What Is a Charge-Off?
A charge-off appears on your credit report when a creditor, after trying and failing to get you to repay a debt, abandons hope of collecting what's owed and closes your account. A charge-off is a derogatory entry in your credit report—a serious negative event—and can bring down your credit scores and limit your eligibility to get new loans or credit.
A charge-off does not forgive the debt. You are still legally obligated to pay the amount owed. Creditors often sell debts connected to charged-off accounts to collections agencies. If they do, the outstanding balance listed in the charge-off entry on your credit report changes to $0, and a new collections entry appears on your credit report, listing the outstanding balance. This indicates you must deal with the collections agency instead of the original lender to settle the debt.
How Much Does a Charge-Off Affect Your Credit Score?
As with any other negative entry on your credit report, the number of credit score points a charge-off will cost you depends on the scoring system used (FICO® Score* or VantageScore®, for instance), what your score was before the entry appeared and how many other negative entries already appear on your credit report.
The appearance of a charge-off on your credit report might not actually lower your score by much, but only because you would have have acquired many other negative entries on the way to getting a charge-off. The charge-off itself is simply the cherry on top. Late and missed payments do more damage to your credit scores than any other single factor: The first payment that's 30 days late often has the most significant impact, and your score suffers more every month the bill remains unpaid. Since a charge-off typically appears after six consecutive months of score reductions due to missed payments, your score may be so degraded by then that there aren't a lot of points left to lose.
How to Remove a Charge-Off
A charge-off stays on your credit report for seven years after the date the account in question first went delinquent. (If the charge-off first appears after six months of delinquency, it will remain on your credit report for six and a half years.) There is nothing you can do to get a legitimate charge-off entry removed from your credit report.
If a charge-off is reported inaccurately, or if it fails to "fall off" your credit report after seven years, you can file a dispute with Experian or one of the other national credit bureaus to have it removed from your credit reports.

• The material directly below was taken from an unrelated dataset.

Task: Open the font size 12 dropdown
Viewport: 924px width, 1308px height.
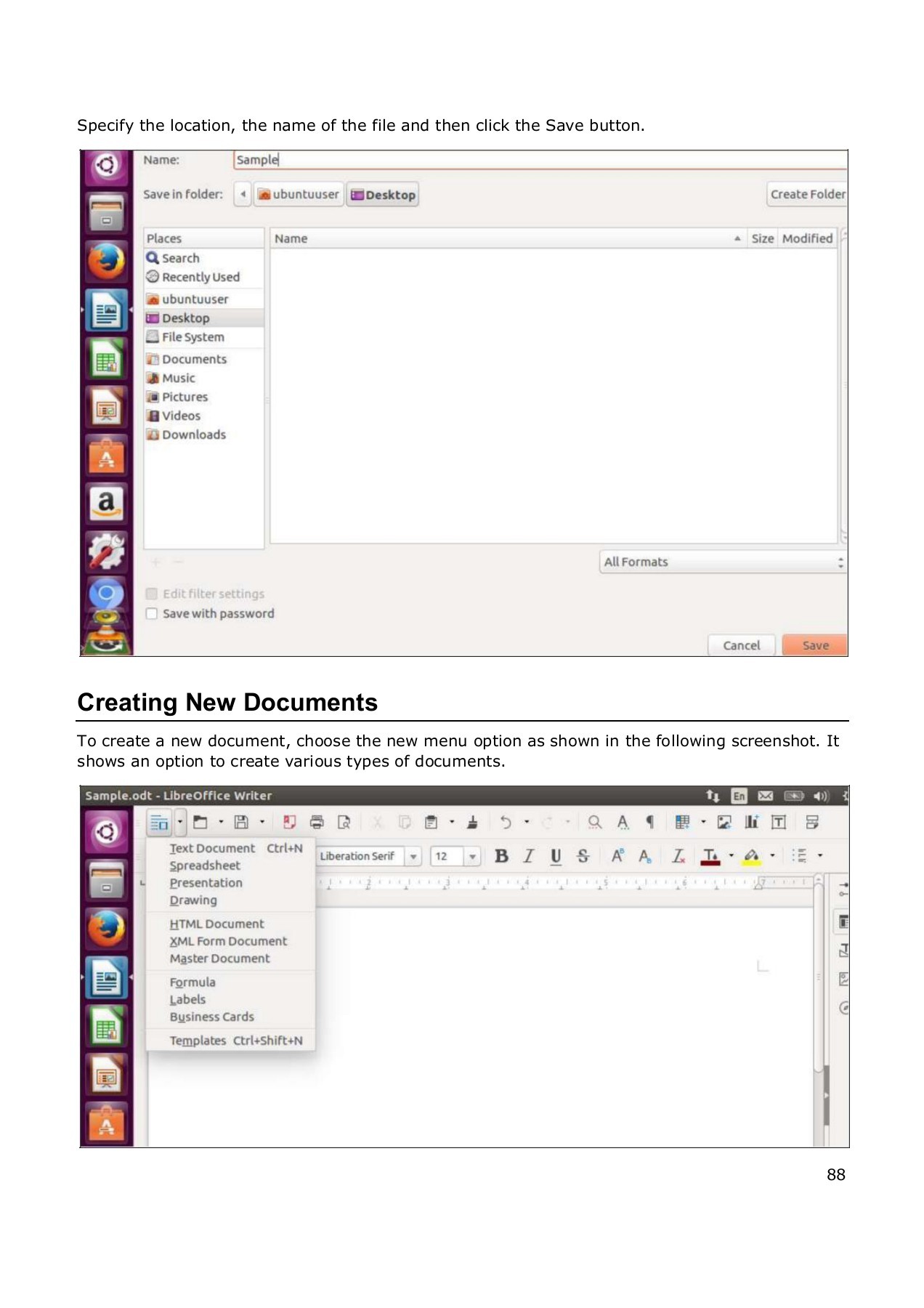Action: click(x=472, y=856)
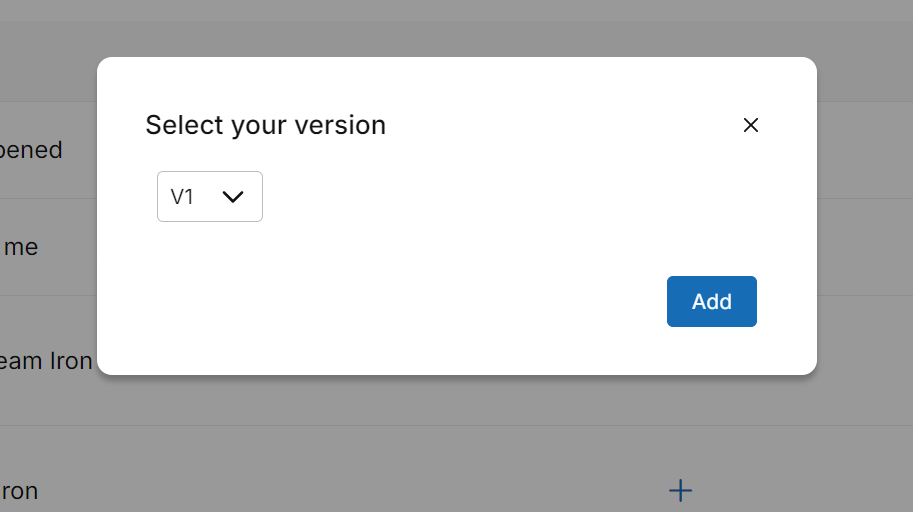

The negative effects a charge-off has on your credit score will fade over time, so it may be possible to rebuild your credit score considerably during the time that a charge-off remains on your credit report—a pursuit that's well worth the effort. Even as your credit scores increase, however, you may find that some lenders consider the presence of a charge-off on a credit report a deal-breaker when it comes to issuing loans or credit—a situation that will ease once the charge-off disappears from your credit report. For this reason alone, a charge-off is something you should make every effort to avoid.